Professor Bharadwaj, could you briefly outline the specialisation to us and your curriculum?
The Gender, Race, and Diversity specialisation within the interdisciplinary master's programme at the Geneva Graduate Institute explores power structures, inequalities, and identity through a global and intersectional lens. The curriculum integrates gender studies, critical race theory, postcolonial perspectives, and social justice frameworks. It equips students with analytical tools to examine systemic discrimination and marginalisation and their impact on policy instruments, governance modalities, human rights, and gendered development.
Why do you believe this track is important and inspiring to students?
This track is particularly urgent due to growing gender backsliding, the erosion of rights, and rising intolerance across the globe. Students are particularly motivated to examine attacks on reproductive freedoms, LGBTQ+ rights, and racial justice, making such academic immersion particularly essential and timely. The track also delves into broader concerns like migration, climate justice, and economic inequality, showing how race and gender shape global structures and processes. Our students find inspiration in addressing real-world injustices and engaging with activist, academic and policy-driven scholarship that generates tangible societal impact.
How do you approach teaching and student engagement? And how has this changed over the years?
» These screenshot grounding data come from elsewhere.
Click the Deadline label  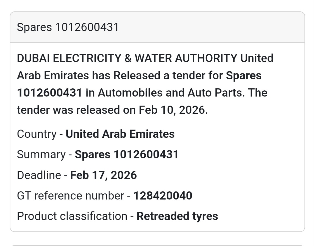click(x=39, y=175)
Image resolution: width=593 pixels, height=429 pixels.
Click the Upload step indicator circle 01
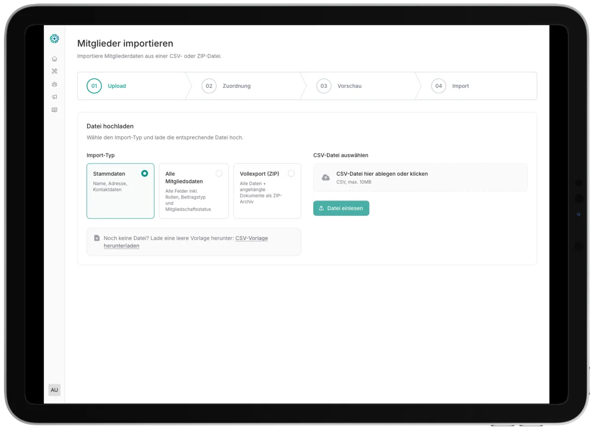coord(94,86)
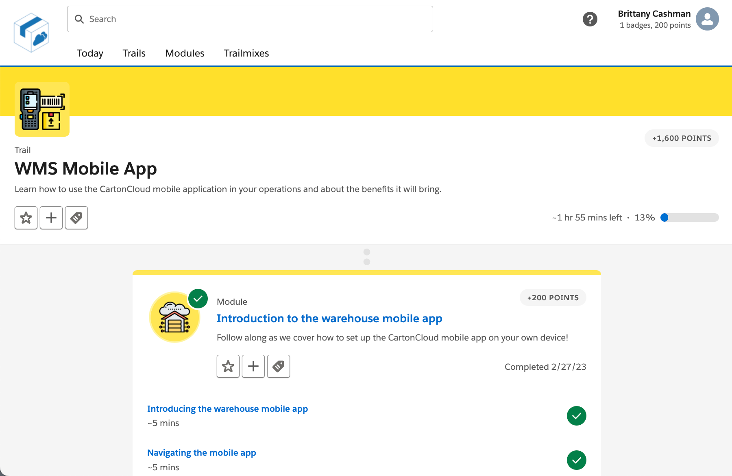Click the warehouse module badge icon
This screenshot has width=732, height=476.
pos(175,317)
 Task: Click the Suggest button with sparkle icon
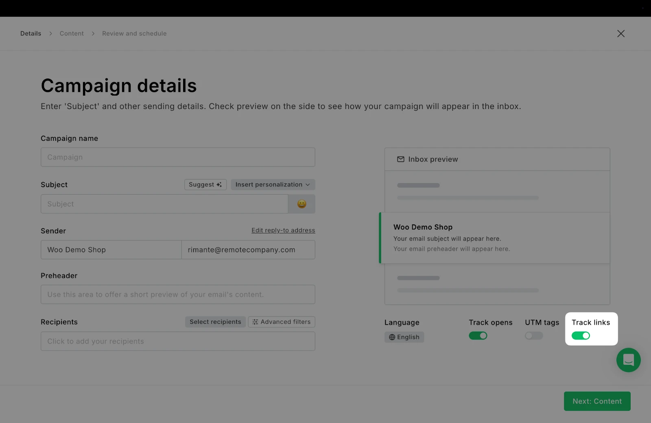tap(205, 185)
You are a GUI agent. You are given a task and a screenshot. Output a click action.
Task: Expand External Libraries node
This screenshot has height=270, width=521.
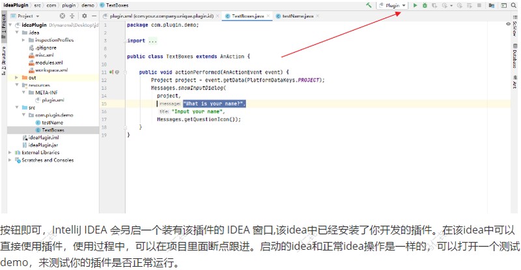click(10, 153)
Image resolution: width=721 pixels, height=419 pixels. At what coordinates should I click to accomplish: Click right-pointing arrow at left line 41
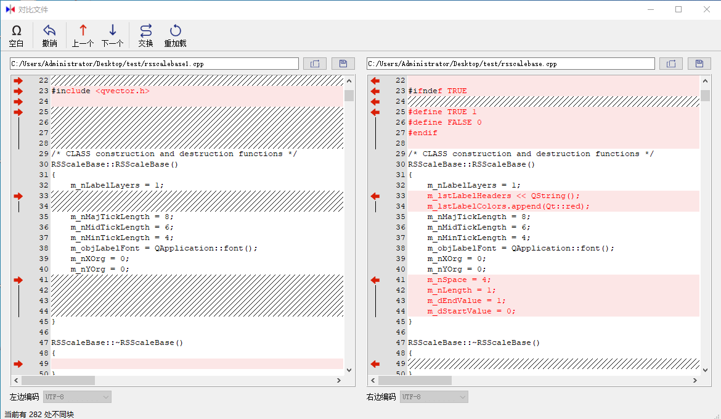[18, 280]
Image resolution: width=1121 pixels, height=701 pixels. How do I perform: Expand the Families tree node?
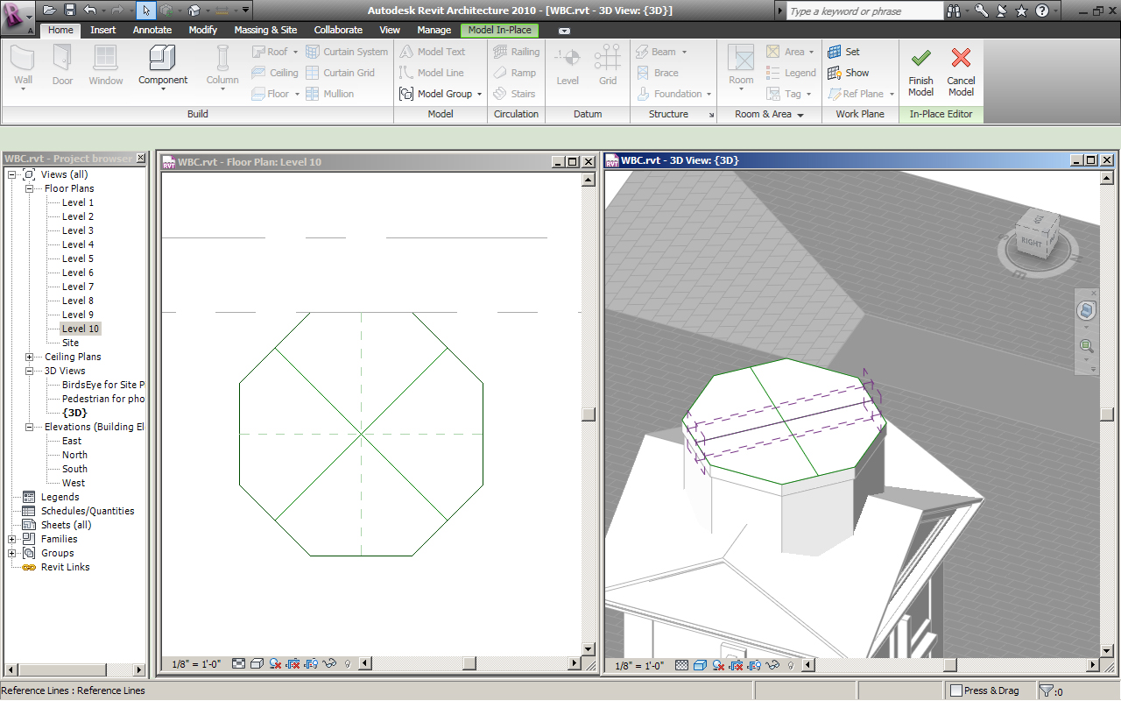[x=12, y=539]
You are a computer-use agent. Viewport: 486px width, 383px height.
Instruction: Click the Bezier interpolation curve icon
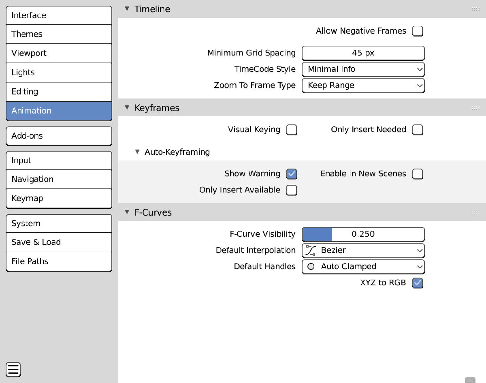point(311,250)
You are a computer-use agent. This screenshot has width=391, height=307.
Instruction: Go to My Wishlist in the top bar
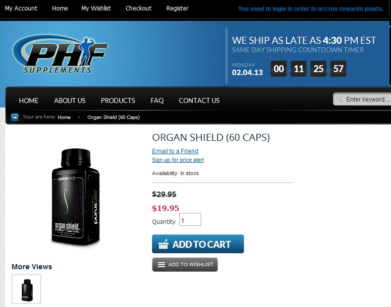[96, 8]
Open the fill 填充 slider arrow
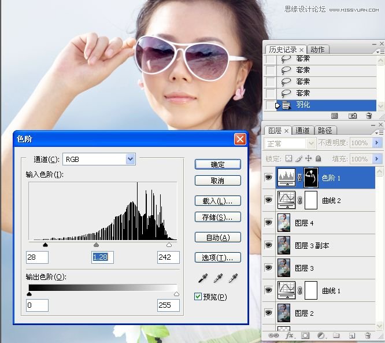385x343 pixels. (x=377, y=158)
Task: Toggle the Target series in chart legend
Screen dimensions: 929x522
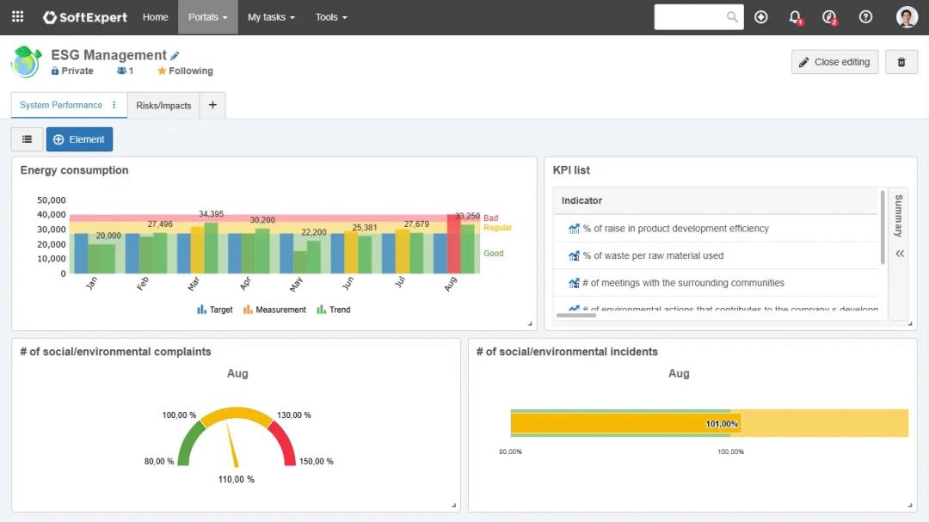Action: [215, 310]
The track offers inspirational lectures and a dynamic, participatory learning environment. Our teaching is uniquely research led, incorporating emerging perspectives from the cutting edge work of our faculty. Initially structured around expert-led seminars, it now also incorporates interactive lectures and group work and seminars. Research led teaching gives students hands-on experience with gender and race policy challenges, socio-economic issues as well as broader cultural dynamics shaping inequality and prejudice.